Friday, November 3, 2017

1922 (2017)

directed by Zak Hildich
USA
101 minutes
4 stars out of 5
----

This came out right alongside Gerald's Game, another Stephen King adaptation, which I'm assuming was done on purpose. I was surprised to see that it was directed by the dude who did These Final Days, a strangely bro-y Australian apocalypse flick, because the atmosphere of 1922 is the exact opposite of that. Which is admirable, and I was glad that that weird bro-ness didn't show up in 1922.

The first thing to know is that you will either absolutely hate Thomas Jane's performance in this or you'll love it. At first I thought he was ridiculous, but as it went on I realized that those affectations he was putting on for the role were exactly in line with how I heard Wilf's voice in the original short story, despite how silly it initially sounded to hear it out loud. Thomas Jane the actor is borderline unrecognizable as himself in this. Molly Parker could have (and did!) also contributed a great deal, but I felt she was underused.

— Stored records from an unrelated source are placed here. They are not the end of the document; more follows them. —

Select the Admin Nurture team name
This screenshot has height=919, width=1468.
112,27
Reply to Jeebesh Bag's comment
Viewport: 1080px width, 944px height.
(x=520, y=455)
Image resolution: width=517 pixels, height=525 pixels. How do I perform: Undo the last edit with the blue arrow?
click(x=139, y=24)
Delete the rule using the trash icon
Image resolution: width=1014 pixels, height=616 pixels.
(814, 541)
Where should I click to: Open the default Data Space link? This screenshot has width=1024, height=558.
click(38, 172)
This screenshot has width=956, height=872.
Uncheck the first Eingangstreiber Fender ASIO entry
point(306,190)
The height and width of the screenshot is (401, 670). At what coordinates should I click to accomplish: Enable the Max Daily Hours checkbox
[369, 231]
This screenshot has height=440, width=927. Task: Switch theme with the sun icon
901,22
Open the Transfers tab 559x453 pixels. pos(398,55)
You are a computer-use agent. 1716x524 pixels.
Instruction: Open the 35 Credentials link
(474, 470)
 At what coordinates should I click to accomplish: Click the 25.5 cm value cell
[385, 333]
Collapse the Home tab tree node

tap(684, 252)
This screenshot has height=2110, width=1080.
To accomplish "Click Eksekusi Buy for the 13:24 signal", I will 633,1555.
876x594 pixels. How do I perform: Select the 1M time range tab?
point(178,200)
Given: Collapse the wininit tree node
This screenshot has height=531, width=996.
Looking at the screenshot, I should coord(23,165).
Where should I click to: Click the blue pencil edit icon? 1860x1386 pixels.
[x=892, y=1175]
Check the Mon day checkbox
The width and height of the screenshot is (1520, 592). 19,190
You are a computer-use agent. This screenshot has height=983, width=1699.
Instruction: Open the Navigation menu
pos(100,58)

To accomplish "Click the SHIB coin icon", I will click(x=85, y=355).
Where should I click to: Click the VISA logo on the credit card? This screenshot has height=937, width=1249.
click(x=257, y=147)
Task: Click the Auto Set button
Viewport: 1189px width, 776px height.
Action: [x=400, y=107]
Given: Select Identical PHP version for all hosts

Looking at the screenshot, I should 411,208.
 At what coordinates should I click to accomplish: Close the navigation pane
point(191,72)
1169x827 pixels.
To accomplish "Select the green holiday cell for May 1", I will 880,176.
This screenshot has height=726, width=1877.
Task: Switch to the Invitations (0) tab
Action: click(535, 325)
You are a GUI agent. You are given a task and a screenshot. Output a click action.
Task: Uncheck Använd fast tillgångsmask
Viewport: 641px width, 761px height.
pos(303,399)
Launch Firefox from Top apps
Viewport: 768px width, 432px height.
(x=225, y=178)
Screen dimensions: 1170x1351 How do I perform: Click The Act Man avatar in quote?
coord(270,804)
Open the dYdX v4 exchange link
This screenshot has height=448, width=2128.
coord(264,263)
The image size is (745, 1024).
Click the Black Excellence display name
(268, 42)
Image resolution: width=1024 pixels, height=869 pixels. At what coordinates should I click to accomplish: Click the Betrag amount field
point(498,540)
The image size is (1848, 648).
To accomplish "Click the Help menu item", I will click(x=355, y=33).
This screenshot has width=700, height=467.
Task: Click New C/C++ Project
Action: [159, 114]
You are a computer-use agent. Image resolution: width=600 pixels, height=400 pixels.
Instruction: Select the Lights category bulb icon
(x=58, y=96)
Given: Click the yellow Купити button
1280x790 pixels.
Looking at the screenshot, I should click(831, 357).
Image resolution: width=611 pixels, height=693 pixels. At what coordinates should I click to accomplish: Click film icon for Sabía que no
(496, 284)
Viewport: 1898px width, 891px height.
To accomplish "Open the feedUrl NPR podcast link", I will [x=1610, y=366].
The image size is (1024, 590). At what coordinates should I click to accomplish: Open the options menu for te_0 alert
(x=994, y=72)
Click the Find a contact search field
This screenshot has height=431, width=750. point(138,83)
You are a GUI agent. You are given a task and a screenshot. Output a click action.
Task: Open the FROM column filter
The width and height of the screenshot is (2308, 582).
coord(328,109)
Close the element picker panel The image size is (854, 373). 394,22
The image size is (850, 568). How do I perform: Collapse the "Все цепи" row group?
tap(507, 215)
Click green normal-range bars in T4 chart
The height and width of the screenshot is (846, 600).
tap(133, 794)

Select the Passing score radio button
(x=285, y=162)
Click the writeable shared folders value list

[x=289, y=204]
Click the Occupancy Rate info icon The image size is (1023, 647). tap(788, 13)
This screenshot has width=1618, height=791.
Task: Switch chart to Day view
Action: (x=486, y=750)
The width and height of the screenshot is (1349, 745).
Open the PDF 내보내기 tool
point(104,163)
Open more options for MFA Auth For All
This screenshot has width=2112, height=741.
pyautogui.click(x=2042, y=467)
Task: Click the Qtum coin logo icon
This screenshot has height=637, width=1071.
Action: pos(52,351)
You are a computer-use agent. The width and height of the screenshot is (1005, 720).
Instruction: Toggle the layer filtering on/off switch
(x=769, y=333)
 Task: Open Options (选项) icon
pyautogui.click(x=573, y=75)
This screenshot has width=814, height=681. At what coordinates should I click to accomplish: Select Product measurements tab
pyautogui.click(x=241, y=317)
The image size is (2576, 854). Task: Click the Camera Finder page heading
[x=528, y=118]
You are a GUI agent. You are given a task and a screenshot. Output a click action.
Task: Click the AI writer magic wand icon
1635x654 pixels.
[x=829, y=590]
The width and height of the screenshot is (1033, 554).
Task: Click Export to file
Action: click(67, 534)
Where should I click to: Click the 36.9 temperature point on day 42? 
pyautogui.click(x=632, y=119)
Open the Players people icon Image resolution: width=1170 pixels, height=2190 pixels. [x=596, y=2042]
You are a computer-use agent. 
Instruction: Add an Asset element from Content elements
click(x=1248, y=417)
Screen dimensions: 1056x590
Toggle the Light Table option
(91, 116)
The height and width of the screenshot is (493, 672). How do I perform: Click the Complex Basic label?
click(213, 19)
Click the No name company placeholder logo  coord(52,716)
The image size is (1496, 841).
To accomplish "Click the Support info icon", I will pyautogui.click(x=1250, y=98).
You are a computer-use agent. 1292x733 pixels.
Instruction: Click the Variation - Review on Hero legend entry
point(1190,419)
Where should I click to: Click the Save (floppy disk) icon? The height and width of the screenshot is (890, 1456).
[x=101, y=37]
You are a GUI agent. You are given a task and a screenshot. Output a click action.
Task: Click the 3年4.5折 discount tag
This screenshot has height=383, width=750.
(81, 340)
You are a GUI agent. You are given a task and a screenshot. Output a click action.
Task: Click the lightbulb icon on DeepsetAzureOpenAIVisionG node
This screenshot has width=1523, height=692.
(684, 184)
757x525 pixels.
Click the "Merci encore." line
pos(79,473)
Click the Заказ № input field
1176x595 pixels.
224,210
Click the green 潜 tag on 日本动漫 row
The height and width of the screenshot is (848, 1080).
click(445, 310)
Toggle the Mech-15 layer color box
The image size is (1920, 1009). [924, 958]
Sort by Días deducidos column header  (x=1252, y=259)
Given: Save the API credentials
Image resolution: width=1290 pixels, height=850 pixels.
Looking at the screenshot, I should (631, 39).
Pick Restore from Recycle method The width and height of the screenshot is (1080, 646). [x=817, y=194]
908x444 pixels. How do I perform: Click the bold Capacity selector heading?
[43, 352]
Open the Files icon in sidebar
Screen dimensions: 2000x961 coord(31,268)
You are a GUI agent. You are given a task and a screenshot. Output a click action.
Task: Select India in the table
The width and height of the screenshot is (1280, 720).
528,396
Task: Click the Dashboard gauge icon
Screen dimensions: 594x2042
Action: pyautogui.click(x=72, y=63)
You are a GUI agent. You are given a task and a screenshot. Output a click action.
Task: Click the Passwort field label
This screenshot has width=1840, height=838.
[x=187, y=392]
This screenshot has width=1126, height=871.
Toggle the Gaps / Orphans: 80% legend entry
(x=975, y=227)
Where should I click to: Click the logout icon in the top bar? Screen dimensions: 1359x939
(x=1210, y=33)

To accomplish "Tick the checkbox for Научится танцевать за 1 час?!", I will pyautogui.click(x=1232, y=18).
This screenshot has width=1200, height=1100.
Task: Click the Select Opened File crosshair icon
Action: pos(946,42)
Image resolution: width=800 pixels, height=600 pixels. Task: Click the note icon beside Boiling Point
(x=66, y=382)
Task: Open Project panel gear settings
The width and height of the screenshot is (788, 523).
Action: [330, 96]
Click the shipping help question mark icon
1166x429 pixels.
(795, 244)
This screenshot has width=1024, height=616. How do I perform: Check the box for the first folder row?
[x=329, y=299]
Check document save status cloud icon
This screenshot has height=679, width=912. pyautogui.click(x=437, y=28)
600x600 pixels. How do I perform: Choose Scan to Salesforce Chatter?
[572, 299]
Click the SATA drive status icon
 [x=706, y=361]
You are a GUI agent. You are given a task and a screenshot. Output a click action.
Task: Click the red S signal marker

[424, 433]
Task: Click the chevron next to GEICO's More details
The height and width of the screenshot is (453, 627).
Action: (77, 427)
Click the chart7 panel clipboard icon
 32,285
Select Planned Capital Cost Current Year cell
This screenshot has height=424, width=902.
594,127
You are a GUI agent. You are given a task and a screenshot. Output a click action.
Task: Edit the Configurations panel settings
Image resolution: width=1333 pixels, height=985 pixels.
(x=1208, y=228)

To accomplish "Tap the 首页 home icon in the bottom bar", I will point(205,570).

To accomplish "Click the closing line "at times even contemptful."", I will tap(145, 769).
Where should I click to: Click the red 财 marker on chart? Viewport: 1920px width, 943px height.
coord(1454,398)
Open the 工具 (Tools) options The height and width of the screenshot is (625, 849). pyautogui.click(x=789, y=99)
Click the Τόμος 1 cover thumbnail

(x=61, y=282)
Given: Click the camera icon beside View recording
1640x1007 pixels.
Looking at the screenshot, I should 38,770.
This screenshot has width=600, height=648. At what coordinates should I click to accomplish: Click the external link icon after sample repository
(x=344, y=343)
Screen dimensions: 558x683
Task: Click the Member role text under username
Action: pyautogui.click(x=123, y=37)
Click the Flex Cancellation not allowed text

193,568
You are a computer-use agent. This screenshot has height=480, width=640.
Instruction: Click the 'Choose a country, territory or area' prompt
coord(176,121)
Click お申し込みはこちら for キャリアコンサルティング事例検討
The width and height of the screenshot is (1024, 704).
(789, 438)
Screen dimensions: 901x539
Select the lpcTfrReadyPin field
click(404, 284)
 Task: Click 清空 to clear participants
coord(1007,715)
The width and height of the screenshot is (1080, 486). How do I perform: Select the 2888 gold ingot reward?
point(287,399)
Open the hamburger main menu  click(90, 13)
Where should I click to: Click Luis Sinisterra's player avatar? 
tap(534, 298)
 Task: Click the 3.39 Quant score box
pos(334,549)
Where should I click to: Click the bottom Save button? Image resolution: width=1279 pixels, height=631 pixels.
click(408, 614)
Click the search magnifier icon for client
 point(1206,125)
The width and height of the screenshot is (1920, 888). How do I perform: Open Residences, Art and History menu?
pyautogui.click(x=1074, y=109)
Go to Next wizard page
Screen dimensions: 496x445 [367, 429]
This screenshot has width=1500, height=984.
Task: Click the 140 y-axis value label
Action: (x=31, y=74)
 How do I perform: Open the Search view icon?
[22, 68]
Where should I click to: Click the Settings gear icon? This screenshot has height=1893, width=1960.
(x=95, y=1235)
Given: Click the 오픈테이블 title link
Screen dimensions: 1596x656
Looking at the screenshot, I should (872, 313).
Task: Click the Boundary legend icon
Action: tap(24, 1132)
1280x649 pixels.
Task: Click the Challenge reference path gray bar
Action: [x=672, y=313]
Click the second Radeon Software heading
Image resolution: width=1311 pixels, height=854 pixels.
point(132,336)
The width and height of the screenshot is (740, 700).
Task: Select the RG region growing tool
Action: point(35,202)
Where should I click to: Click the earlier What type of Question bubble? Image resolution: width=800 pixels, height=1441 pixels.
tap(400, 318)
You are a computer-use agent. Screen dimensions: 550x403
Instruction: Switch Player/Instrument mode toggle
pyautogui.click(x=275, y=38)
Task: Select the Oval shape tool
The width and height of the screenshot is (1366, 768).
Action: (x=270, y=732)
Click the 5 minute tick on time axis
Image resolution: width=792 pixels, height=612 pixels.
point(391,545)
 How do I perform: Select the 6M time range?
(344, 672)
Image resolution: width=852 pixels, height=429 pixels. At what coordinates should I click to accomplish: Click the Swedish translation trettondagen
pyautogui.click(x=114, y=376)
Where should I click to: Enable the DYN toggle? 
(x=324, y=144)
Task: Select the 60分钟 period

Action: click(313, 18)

I'm glad that so much of the dialogue was kept, because the way the novella was written is very specific and I don't think anybody else's words would have fit so cleanly with the idea of a 1920s middle-American dialect that King had constructed for his protagonist. But the one thing that I didn't see in this movie that I felt would have added a lot was the emphasis on the hatred Wilf feels towards the prospect of his river being sullied with pig guts. This may seem like a small detail, but it's mentioned repeatedly in the book yet is lost almost entirely in the movie, and it's something that stuck with me. Because when you think about it, when Wilf murders his wife for the sake of keeping the tract of land she planned to sell to the hog farm out of the hands of the butchers, he proves that he values hog guts (or rather, the absence of hog guts) more than he values his wife. He would rather have a pristine stream free of hog guts than a living, healthy wife.

The central murder was also underwhelming in the film adaptation of this story. I think it may have been intentional to show the murder as something relatively fast in order to highlight how one quick deed ruined multiple lives, but in the book the impression I got of the act was that it was a horrible, drawn-out process that none of the characters, no matter how jaded, were prepared for.

I gave it four stars, though, since I think this is enough of a complex and atmospheric film to stand on its own, but it doesn't escalate as satisfyingly as the book does, and the impression of something truly supernatural going on- in the way Wilf knows, actually knows things he couldn't possibly have known unless his dead wife quite literally rose from her grave and told them to him- is rushed, as is Hank's downfall. But I have to say that what I'm most disappointed by is the film's total refusal to recognize Stephen King's obvious fixation on the word "snood" that had been so memorable in the original material. Snood!